Claimant essentially argues that expert medical proof is unnecessary because a lay person would have recognized that he had an eye injury. However, and notwithstanding his readily observable symptoms, the claim is based upon the alleged failure of Dr. Bhopale to exercise his medical skill and judgment and thereby failing to properly diagnose and treat claimant's scratched cornea. Whether Dr. Bhopale committed medical malpractice or was otherwise negligent with regard to the diagnosis of claimant's eye condition is not a matter within the knowledge of a lay person. Indeed, claimant argued that his history of eye problems mandated a more thorough examination and additional testing of his eye, which is not an issue that a lay person could resolve without the assistance of a medical expert. Thus, testimony by an expert to edify the factfinder on medical issues relevant to Dr.

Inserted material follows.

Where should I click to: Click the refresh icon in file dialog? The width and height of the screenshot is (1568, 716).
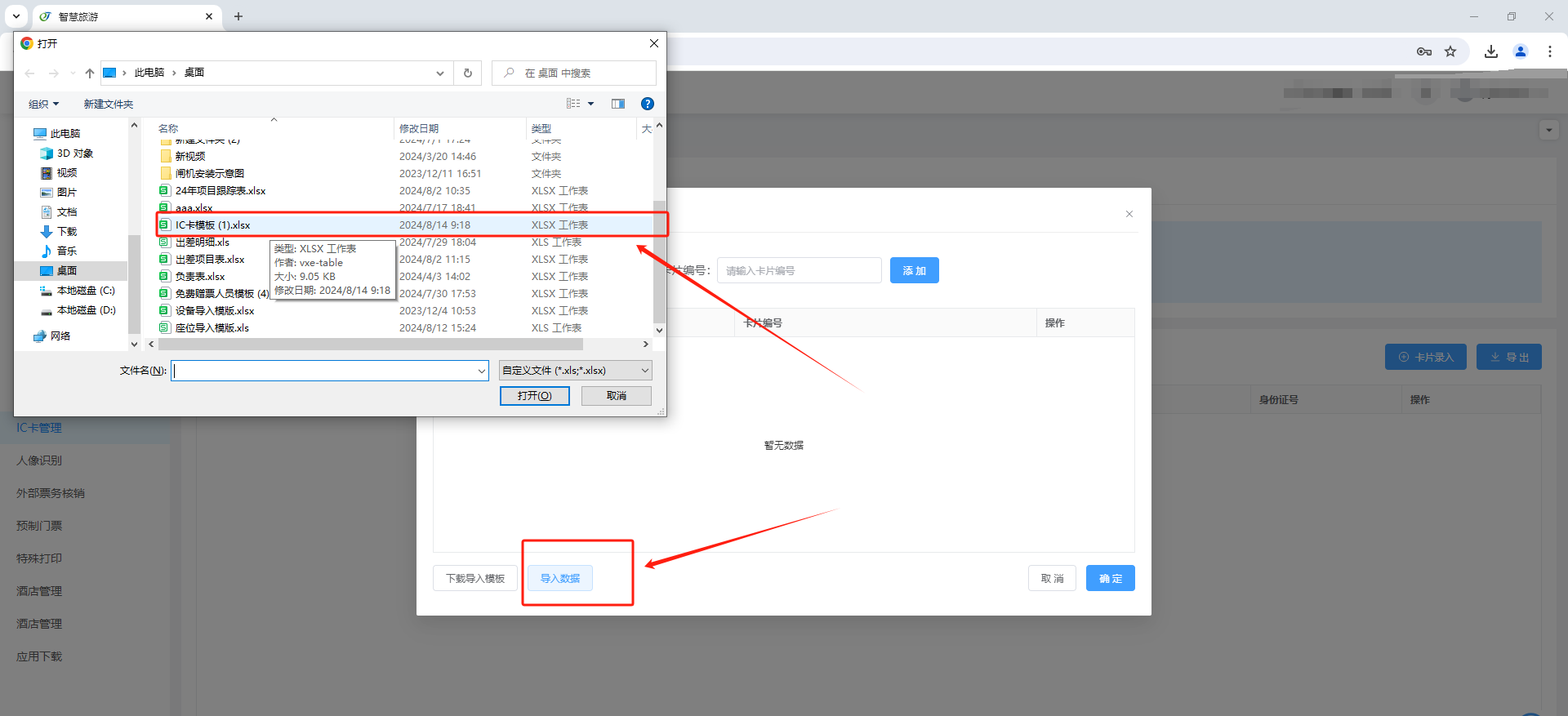tap(468, 73)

Bhopale's diagnosis and treatment of claimant's eye was required.

Claimant's reliance on the doctrine of res ipsa loquitur is unavailing as that doctrine may be invoked only in medical negligence claims involving a foreign object left in the body or an unexplained injury to an area remote from the treatment site, and where the injury was caused by an agency or instrumentality within the exclusive control of defendants (see McCarthy v Northern Westchester Hosp., 139 AD3d 825, 827-828 [2d Dept 2016]), none of which are present here. Claimant's further contention that expert proof is not required to prove that Dr. Bhopale's negligence or malpractice was the proximate cause of his suffering after the alleged missed diagnosis is unavailing inasmuch as expert proof is required to prove in the first instance that Dr. Bhopale breached the relevant standard of medical care. Accordingly, inasmuch as claimant has failed to adduce expert proof in support of his claim, the claim must be dismissed.

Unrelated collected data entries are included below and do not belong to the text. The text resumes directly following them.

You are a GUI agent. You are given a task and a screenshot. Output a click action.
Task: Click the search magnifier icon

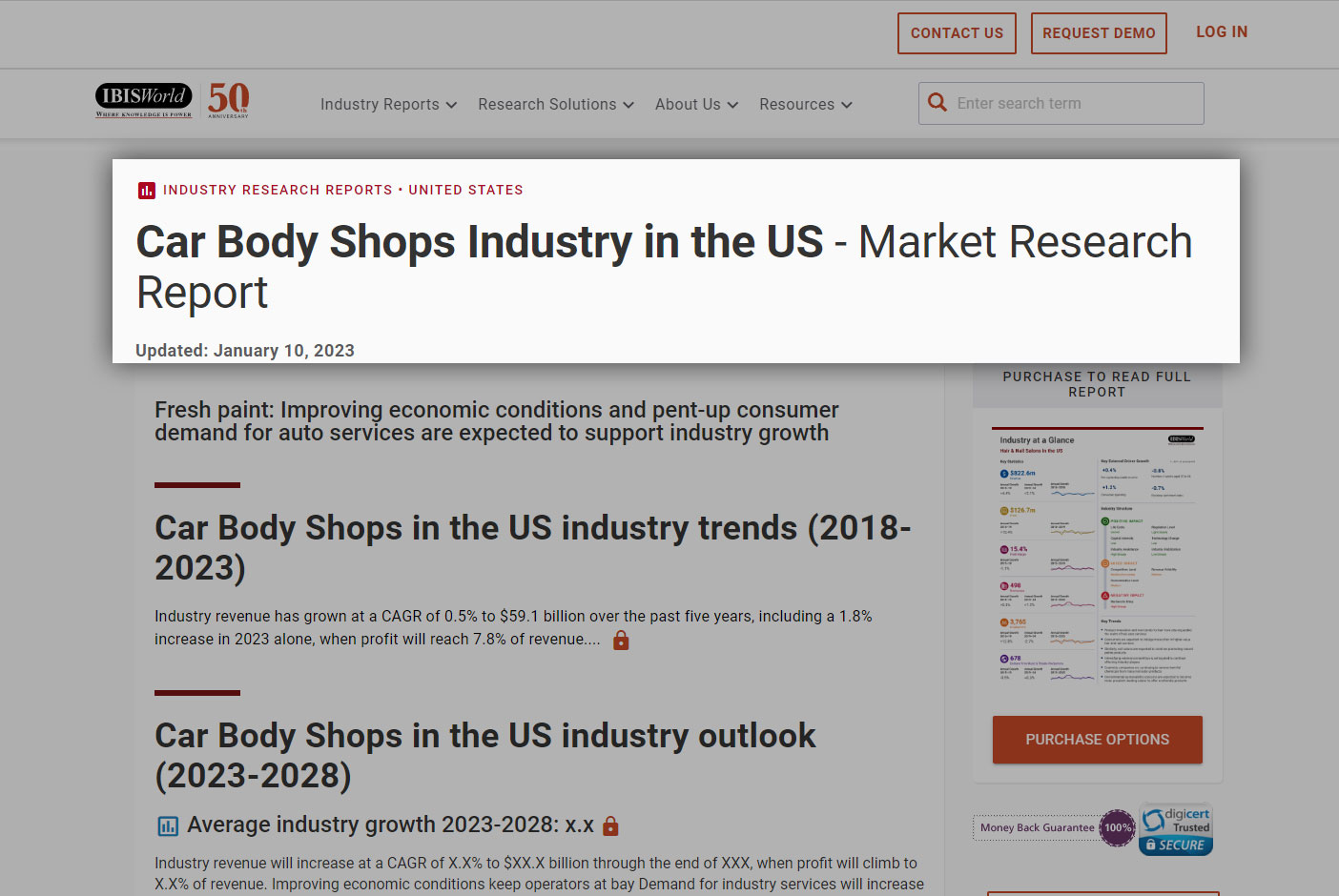pos(937,102)
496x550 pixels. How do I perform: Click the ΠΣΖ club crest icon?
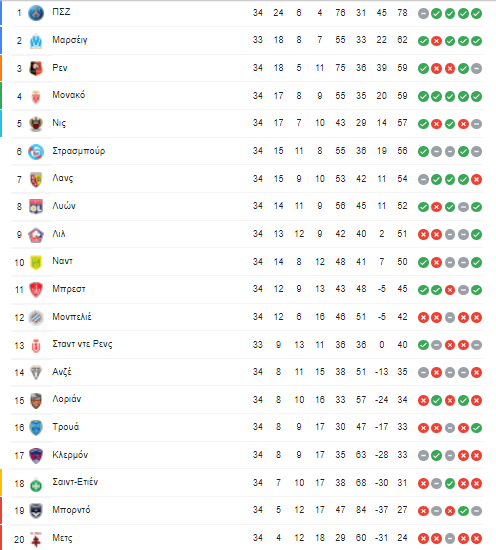(36, 13)
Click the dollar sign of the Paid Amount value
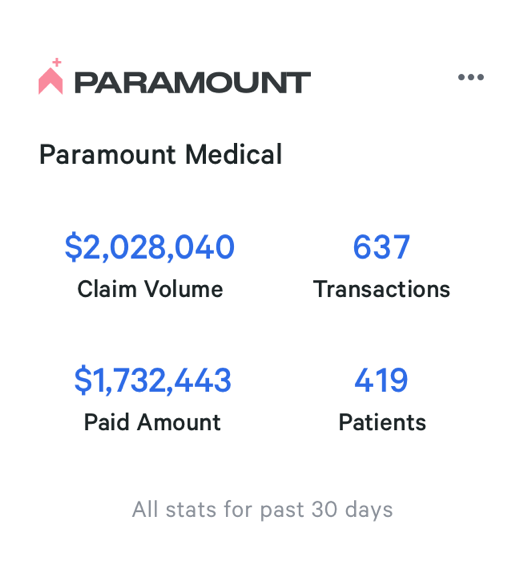The image size is (524, 578). click(83, 380)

Furthermore, the evidence does not preponderate in favor of a finding that defendant should be held liable for failing to treat claimant or that it breached another duty to treat. The evidence fairly establishes that claimant sought medical treatment for his complaints on August 18 and August 19, 2010 and was promptly assessed and treated by Green Haven CF medical staff and outside providers, including defendant's compliance with Dr. Farquar's August 19, 2010 order that claimant be seen by an ophthalmologist within 24 hours of treatment. Accordingly, because claimant has not established by a preponderance of the credible evidence that defendant's agents breached any standard of medical care or any other duty owed to claimant, defendant is not liable to claimant.


Defendant's motion to dismiss the claim at the conclusion of claimant's case is GRANTED, and thus, claim number 121868 is DISMISSED. Any motions not previously ruled upon are hereby DENIED.

The Chief Clerk is directed to enter judgment accordingly.

July 27, 2018

Saratoga Springs, New York


Judge of the Court of Claims

1. The caption of the claim has been amended sua sponte to reflect the State of New York as the only proper defendant on this claim.

2. Claimant's Exhibit 1 consisted of the claim and medical records that were attached to the claim, portions of which were highlighted. The Court received into evidence only the medical records, with the proviso that the highlighting would be disregarded. Thus, the Court has considered the substance of the highlighted portions but attributes no weight to the fact that the portions were highlighted.

3. Unless otherwise indicated, all quotations are to the audio recording of the trial of this claim.